|
Reporter and author, David Wood, addresses a crowd of over 150 students, staff, and community members at Edison State Community College as part of Peace Week. |
“Who’s a veteran? Are there any veterans here? Thank you for your service, welcome home,” David Wood said to a crowd of over 150 students, community members, and staff at Edison State Community College.
Wood came to campus following his recent Dayton Literary Peace Prize nonfiction award recognition for his book, “What Have We Done: The Moral Injury of Our Longest Wars.” Inspired by the 1995 Dayton Peace Accords that ended the war in Bosnia, the DLPP is the only
international literary peace prize awarded in the United States. The Prize celebrates the power of literature to promote peace, social justice, and global understanding.
“I started my career as a reporter for a weekly newspaper in a suburb outside of Chicago,” said Wood. “There are consequences to facts, and it’s not always comfortable, and it’s not always easy, and it’s not always pleasant.”

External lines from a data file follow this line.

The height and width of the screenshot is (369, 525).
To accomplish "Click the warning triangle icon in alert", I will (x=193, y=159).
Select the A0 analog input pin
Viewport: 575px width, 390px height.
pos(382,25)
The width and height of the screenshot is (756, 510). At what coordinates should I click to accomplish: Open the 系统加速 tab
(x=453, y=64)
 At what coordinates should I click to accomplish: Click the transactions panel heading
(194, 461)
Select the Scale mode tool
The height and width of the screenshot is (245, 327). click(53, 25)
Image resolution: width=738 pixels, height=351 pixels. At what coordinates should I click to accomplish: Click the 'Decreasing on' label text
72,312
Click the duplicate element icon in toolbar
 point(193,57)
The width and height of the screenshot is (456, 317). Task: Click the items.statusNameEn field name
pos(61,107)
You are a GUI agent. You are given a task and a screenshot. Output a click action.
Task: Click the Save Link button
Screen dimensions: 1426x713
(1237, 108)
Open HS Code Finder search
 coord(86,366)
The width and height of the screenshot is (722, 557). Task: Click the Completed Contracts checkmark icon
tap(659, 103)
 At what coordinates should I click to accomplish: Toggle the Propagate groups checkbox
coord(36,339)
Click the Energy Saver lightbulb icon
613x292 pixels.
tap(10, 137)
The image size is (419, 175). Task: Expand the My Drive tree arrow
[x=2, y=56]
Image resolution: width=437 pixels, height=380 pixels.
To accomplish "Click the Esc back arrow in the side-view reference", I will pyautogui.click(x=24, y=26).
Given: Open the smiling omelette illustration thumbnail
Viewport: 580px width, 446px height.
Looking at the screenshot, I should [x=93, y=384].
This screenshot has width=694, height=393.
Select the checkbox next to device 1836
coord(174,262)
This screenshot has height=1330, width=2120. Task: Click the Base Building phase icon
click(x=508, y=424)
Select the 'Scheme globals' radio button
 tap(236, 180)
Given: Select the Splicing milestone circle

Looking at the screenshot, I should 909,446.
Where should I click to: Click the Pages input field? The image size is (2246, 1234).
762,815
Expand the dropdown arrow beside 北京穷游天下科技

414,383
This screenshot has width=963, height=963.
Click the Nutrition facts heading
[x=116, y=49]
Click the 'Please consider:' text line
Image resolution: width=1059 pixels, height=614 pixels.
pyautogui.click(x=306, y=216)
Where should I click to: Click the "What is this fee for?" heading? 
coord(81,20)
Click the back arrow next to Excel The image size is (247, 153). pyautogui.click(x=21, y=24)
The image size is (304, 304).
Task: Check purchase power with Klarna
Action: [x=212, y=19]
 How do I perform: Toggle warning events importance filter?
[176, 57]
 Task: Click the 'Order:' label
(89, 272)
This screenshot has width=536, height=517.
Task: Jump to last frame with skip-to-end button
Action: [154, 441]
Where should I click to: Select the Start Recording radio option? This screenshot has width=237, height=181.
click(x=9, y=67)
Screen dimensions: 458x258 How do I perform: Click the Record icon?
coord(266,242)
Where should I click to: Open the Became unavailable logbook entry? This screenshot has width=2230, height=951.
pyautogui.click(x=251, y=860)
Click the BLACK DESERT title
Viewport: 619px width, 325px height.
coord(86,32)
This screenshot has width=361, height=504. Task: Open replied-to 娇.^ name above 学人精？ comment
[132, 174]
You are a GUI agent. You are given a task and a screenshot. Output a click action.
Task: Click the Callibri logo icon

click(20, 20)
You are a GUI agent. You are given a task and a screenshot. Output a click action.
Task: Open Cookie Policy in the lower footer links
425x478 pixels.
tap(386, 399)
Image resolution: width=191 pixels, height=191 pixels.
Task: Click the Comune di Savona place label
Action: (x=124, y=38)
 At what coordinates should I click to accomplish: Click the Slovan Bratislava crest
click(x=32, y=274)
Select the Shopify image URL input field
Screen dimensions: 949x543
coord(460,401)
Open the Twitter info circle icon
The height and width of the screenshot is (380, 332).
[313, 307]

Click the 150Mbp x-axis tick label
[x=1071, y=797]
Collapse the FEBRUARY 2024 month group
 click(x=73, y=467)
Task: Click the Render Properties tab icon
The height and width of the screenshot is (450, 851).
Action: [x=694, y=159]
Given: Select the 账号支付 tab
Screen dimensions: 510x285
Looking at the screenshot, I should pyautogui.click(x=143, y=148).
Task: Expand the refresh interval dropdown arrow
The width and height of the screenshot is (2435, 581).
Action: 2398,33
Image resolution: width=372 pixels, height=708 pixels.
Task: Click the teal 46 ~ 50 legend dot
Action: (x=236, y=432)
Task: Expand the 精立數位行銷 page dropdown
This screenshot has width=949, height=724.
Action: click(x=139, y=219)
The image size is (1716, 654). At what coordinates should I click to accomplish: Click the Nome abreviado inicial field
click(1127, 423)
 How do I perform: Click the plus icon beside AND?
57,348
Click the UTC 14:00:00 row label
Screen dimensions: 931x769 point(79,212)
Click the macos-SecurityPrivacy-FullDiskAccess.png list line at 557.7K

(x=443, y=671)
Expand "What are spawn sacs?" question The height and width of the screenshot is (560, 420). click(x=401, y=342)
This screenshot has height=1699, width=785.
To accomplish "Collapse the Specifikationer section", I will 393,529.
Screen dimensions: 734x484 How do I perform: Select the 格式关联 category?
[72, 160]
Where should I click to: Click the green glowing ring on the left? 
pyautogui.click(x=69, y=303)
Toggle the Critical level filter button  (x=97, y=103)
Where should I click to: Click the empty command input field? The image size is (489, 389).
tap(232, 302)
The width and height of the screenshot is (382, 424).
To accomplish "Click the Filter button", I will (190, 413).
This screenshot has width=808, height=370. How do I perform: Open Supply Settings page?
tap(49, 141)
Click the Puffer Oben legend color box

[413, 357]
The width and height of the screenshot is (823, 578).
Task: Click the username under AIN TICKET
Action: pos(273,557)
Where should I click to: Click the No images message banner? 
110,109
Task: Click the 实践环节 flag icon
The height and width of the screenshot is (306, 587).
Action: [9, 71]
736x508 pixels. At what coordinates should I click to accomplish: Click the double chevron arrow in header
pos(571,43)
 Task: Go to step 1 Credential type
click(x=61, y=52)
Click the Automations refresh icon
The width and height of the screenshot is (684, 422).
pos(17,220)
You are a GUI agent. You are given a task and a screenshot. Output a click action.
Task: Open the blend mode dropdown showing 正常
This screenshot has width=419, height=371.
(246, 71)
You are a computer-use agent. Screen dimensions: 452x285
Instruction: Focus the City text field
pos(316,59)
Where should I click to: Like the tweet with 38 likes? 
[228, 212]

After his initial job a reporter, Wood took a job with Time Magazine as a correspondent, which sparked his interest in war correspondence.
“I then started a job with Time Magazine as a correspondent, and they sent me to Africa. The thing was, what Time
Magazine wanted me to write about was all of the wars sweeping across the continent–the post–colonial wars, all the wars of national liberation–and there were a lot of them. So that’s what I did, I became a war correspondent.”
“It was fascinating to me, the people who are fighting wars, the people who are suffering from wars, the people who started wars, the people who stopped wars. It was all fascinating, and for a reporter, it was a like I was a kid in a candy store, I just couldn’t get to
the stories fast enough.”
Wood recalled a repressed memory he had while in Africa.
“One of the things I experienced in Africa was a massacre. I came across the scene a day or two after it happened and it was just horrifying. In fact, it was so horrifying that I repressed a memory of this until just recently.”
“I’m now trying to remember a lot of things that happened to me in my career, and I found the file that I had sent to Time Magazine about this massacre which went into horrifying detail, but I had also found a letter I had written to my parents the same day.”
In the letter to his parents, he stated, “I have been on this 1,300 mile trip in Mozambique, and I’m exhausted, I’ve been here six weeks, and I’m ready to go home. The whole trip was a waste of time.”
Wood never told his parents about the experience.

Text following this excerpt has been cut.